Announcement

Collapse
No announcement yet.

Fender Stage 112 SE

Collapse
X
 
  • Filter
  • Time
  • Show
Clear All
new posts

  • #16
    Where did you get the power transistors from? Anything on ebay is suspect now, I've seen fakes from US sellers in addition to the ones from China.

    Comment


    • #17
      No.... they all came from Mouser

      Comment


      • #18
        We’re they the same 4 transistor that blew before? Same 4 locations on the board. Did you check the driver transistors Q1 & Q2? Also check CR13-15 to make sure the bias string is intact. With those flying rail amps I noticed a lot of diodes in the power amp section failed when many of power transistors failed. In this case I would think the diodes were fine if you got signal out the amp. However, parts can be stressed by failures leading to trouble later, such as with driver transistors.
        When the going gets weird... The weird turn pro!

(Element and text position data)
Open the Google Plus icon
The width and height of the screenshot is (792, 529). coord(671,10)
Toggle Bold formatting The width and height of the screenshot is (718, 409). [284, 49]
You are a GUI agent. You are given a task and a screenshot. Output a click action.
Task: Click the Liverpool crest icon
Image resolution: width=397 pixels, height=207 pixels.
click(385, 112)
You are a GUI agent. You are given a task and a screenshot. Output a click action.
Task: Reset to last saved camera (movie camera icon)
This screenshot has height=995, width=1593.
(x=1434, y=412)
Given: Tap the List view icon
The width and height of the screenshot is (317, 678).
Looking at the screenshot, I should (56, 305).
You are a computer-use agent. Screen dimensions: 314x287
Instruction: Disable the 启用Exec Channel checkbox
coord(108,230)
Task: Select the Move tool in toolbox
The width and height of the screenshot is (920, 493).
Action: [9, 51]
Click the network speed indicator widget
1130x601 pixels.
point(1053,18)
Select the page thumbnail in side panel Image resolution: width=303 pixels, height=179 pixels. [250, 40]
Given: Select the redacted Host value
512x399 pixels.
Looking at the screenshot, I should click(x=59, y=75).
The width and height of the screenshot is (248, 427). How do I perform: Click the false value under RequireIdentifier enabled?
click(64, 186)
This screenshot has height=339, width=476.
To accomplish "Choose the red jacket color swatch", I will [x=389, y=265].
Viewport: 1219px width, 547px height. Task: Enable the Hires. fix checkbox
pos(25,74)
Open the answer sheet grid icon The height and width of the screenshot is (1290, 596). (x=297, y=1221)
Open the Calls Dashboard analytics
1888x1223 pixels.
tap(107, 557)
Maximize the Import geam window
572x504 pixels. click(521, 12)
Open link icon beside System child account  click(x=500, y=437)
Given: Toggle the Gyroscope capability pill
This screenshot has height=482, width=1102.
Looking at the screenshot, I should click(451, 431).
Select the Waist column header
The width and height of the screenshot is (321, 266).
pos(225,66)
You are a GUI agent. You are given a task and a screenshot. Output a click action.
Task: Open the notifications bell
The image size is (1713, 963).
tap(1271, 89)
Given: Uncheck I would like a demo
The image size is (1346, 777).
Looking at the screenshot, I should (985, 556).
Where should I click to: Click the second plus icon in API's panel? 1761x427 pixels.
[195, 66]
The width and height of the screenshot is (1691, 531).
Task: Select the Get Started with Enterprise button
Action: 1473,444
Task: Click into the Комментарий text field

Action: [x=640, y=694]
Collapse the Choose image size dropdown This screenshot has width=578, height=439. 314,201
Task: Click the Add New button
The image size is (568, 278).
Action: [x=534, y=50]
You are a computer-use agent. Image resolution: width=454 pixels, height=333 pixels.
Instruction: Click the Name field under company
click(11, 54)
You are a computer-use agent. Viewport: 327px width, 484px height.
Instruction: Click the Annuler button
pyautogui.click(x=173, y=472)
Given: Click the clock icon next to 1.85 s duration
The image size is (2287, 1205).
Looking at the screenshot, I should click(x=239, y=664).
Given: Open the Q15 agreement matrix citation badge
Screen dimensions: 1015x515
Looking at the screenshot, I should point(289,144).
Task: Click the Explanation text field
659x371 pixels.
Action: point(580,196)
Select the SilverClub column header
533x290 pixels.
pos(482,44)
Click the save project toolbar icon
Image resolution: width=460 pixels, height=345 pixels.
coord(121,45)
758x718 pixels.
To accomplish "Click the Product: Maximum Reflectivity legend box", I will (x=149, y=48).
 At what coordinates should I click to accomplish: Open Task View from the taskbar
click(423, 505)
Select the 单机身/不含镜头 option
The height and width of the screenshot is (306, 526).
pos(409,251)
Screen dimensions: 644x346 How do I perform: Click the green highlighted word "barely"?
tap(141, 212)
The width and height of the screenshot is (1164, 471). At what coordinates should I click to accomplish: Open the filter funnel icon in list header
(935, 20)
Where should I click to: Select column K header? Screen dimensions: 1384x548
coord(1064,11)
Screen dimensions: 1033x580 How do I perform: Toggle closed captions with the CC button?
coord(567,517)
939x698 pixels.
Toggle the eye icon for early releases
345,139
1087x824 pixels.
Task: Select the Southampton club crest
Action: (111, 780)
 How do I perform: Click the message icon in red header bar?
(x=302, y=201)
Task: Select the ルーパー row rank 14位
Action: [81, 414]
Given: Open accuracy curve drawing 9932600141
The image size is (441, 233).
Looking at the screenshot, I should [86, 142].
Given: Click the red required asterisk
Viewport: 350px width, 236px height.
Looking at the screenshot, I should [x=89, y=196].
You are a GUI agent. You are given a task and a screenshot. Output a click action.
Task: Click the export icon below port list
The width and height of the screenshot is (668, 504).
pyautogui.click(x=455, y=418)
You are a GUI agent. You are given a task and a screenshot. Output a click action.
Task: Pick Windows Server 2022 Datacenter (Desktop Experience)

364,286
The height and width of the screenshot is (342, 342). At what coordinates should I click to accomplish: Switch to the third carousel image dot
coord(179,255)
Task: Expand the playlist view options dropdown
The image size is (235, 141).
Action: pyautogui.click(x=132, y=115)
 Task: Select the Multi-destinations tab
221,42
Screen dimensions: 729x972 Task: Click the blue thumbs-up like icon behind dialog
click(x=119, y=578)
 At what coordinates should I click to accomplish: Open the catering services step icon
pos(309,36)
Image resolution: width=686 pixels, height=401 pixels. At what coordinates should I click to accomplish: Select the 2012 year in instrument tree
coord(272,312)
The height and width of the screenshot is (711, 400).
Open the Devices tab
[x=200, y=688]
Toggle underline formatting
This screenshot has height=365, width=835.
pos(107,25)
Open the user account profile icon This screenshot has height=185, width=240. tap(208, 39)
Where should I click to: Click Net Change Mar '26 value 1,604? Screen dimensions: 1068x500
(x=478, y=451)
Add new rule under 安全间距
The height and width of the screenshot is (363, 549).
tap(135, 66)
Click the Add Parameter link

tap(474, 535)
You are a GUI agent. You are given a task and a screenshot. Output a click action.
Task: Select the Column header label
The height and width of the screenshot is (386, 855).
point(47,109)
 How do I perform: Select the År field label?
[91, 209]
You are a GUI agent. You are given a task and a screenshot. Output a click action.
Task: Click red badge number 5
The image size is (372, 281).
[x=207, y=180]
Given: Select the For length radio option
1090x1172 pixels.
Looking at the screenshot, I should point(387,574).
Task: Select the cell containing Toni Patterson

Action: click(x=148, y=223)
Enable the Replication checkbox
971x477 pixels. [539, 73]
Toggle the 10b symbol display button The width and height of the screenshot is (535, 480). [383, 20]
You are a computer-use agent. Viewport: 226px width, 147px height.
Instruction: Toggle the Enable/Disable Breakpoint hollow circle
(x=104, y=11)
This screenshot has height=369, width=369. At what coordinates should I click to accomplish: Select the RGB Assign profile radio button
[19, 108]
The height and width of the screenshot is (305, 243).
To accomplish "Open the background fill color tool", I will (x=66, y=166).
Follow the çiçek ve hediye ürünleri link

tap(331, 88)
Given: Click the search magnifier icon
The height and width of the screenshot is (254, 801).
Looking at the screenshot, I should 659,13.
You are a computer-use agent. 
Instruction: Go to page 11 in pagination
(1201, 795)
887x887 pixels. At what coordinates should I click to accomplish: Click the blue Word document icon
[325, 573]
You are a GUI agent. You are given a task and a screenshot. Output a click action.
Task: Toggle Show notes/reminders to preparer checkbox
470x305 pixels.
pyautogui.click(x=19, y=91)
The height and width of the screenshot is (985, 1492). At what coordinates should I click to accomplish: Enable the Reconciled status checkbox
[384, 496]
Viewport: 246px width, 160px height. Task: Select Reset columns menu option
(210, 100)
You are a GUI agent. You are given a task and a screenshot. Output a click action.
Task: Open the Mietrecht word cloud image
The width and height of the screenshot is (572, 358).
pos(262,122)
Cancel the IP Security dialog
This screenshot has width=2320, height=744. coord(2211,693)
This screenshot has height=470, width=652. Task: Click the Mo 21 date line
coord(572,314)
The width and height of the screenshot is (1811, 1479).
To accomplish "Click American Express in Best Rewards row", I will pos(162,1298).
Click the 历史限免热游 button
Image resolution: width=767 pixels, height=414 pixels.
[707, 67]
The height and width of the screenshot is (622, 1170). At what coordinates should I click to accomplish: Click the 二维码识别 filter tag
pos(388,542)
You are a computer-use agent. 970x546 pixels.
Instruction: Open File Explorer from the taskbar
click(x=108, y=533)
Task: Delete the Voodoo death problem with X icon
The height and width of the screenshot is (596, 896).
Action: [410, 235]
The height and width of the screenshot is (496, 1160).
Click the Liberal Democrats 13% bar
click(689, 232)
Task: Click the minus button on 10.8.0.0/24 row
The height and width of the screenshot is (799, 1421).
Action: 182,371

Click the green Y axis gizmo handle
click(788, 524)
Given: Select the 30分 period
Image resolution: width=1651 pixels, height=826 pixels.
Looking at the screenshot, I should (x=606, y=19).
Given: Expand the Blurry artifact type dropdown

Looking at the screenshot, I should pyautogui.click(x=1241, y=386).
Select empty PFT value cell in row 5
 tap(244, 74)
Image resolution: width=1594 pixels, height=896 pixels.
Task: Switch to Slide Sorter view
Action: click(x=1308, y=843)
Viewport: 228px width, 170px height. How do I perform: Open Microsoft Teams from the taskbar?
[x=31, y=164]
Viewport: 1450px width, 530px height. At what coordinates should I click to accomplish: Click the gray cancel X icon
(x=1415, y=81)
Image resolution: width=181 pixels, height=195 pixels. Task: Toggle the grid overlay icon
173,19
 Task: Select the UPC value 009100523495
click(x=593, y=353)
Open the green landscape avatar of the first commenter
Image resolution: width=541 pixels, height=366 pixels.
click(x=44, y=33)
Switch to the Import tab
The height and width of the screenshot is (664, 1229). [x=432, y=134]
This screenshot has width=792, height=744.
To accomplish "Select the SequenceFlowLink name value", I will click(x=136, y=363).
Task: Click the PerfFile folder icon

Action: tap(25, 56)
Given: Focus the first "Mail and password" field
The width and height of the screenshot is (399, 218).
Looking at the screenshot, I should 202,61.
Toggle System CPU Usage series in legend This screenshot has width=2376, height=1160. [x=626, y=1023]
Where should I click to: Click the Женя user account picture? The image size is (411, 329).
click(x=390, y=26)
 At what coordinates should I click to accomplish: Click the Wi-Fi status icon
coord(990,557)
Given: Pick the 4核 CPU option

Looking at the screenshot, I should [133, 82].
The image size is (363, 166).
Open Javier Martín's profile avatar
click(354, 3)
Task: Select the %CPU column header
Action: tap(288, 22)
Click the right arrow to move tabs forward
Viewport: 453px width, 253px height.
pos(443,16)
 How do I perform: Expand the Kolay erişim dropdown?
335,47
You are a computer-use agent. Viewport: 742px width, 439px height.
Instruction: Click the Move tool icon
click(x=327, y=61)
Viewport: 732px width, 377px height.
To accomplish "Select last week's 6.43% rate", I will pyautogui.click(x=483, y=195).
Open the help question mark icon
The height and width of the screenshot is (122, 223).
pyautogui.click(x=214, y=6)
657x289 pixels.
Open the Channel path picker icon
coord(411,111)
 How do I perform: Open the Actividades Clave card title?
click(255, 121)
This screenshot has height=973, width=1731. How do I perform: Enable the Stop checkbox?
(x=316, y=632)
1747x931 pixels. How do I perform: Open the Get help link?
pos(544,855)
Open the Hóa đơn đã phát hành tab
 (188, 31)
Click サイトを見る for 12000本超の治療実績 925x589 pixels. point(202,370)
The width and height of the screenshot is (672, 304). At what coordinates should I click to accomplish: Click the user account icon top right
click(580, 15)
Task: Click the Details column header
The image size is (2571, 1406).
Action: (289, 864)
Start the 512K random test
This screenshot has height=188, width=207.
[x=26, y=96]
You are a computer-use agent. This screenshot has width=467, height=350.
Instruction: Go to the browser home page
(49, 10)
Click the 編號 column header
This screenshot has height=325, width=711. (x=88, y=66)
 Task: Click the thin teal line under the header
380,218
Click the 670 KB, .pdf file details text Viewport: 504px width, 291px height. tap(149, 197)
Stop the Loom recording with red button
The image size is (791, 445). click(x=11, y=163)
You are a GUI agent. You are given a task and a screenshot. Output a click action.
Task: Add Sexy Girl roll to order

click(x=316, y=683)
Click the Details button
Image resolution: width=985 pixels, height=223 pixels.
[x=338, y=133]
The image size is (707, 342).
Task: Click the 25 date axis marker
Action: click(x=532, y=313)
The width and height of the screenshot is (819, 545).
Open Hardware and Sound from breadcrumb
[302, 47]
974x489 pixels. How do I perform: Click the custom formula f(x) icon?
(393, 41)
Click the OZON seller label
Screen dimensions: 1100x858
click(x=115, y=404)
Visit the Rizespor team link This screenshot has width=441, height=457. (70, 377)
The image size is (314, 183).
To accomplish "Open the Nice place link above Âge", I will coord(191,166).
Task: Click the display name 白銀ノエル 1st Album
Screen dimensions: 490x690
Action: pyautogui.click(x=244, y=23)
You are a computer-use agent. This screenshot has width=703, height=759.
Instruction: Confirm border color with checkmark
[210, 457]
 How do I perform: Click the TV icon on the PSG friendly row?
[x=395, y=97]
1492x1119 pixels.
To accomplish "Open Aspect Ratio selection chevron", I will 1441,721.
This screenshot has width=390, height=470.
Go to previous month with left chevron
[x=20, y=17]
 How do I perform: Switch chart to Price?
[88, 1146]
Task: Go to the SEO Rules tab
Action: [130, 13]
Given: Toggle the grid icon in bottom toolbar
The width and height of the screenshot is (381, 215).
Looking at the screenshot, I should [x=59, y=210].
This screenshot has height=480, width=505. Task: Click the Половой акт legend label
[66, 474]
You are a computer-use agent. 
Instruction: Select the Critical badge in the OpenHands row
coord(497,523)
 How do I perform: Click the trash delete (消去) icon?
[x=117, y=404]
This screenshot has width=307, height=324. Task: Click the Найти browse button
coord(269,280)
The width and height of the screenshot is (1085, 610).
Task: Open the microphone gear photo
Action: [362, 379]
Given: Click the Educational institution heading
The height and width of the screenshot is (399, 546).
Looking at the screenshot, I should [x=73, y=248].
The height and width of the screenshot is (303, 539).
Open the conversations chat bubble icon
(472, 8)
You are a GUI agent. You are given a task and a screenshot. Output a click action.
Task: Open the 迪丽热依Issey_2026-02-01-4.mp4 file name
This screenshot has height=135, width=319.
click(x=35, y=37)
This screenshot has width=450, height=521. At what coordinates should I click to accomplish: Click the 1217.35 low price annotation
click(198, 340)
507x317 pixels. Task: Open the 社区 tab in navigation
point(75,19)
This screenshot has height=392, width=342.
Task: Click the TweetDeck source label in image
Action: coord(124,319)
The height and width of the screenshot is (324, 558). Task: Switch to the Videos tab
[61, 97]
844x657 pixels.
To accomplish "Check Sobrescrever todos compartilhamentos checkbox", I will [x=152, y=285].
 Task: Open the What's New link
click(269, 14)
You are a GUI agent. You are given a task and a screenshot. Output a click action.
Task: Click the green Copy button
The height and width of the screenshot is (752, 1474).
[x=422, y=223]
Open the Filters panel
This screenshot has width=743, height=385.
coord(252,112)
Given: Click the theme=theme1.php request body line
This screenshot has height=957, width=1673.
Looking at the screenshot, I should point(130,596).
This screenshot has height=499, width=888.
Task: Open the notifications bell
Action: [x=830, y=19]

Given problem A:
Render the listing as a Markdown table with the columns Row and Line, one numbered row per line and blank lines skipped. Begin at the line that has "The height and width of the screenshot is (324, 558)." and go on through the final line of the listing.
Given problem B:
Write the next part of the forum thread about repairing the Fender Stage 112 SE amplifier, picking up after its last post.
The listing has no connection to the forum thread.

Final result A:
| Row | Line |
|---|---|
| 1 | The height and width of the screenshot is (324, 558). Task: Switch to the Videos tab |
| 2 | [61, 97] |
| 3 | 844x657 pixels. |
| 4 | To accomplish "Check Sobrescrever todos compartilhamentos checkbox", I will [x=152, y=285]. |
| 5 |  Task: Open the What's New link |
| 6 | click(269, 14) |
| 7 | You are a GUI agent. You are given a task and a screenshot. Output a click action. |
| 8 | Task: Click the green Copy button |
| 9 | The height and width of the screenshot is (752, 1474). |
| 10 | [x=422, y=223] |
| 11 | Open the Filters panel |
| 12 | This screenshot has width=743, height=385. |
| 13 | coord(252,112) |
| 14 | Given: Click the theme=theme1.php request body line |
| 15 | This screenshot has height=957, width=1673. |
| 16 | Looking at the screenshot, I should point(130,596). |
| 17 | This screenshot has height=499, width=888. |
| 18 | Task: Open the notifications bell |
| 19 | Action: [x=830, y=19] |

Final result B:
        Comment


        • #19
          I haven't started checking things yet but here is what I found from checking before the fuse blew again. CR-13 to 16 tested good. I was told that Q1 and 2 were not driver transistors but some type sensor network so if an excess of voltage appears at the emitters of the output transistors, the circuit gets shut down. Also was told that U7 is what actually drives the output transistors. Was I told wrong?

          Comment


          • #20
            Originally posted by nwguy View Post
            I haven't started checking things yet but here is what I found from checking before the fuse blew again. CR-13 to 16 tested good. I was told that Q1 and 2 were not driver transistors but some type sensor network so if an excess of voltage appears at the emitters of the output transistors, the circuit gets shut down. Also was told that U7 is what actually drives the output transistors. Was I told wrong?
            It's strange looking at the schematics of a flying rail design. Yes I see how the 4560 opamp is driving the output stage of the amp after all. So you were told right.
            When the going gets weird... The weird turn pro!

            Comment


            • #21
              Remember, those output TIP142/147 are darlingtons - dual transistors, so the driver transistors are right inside the output transistors.

              Q1,2 are common output current limiters seen on many many SS power amps.
              Education is what you're left with after you have forgotten what you have learned.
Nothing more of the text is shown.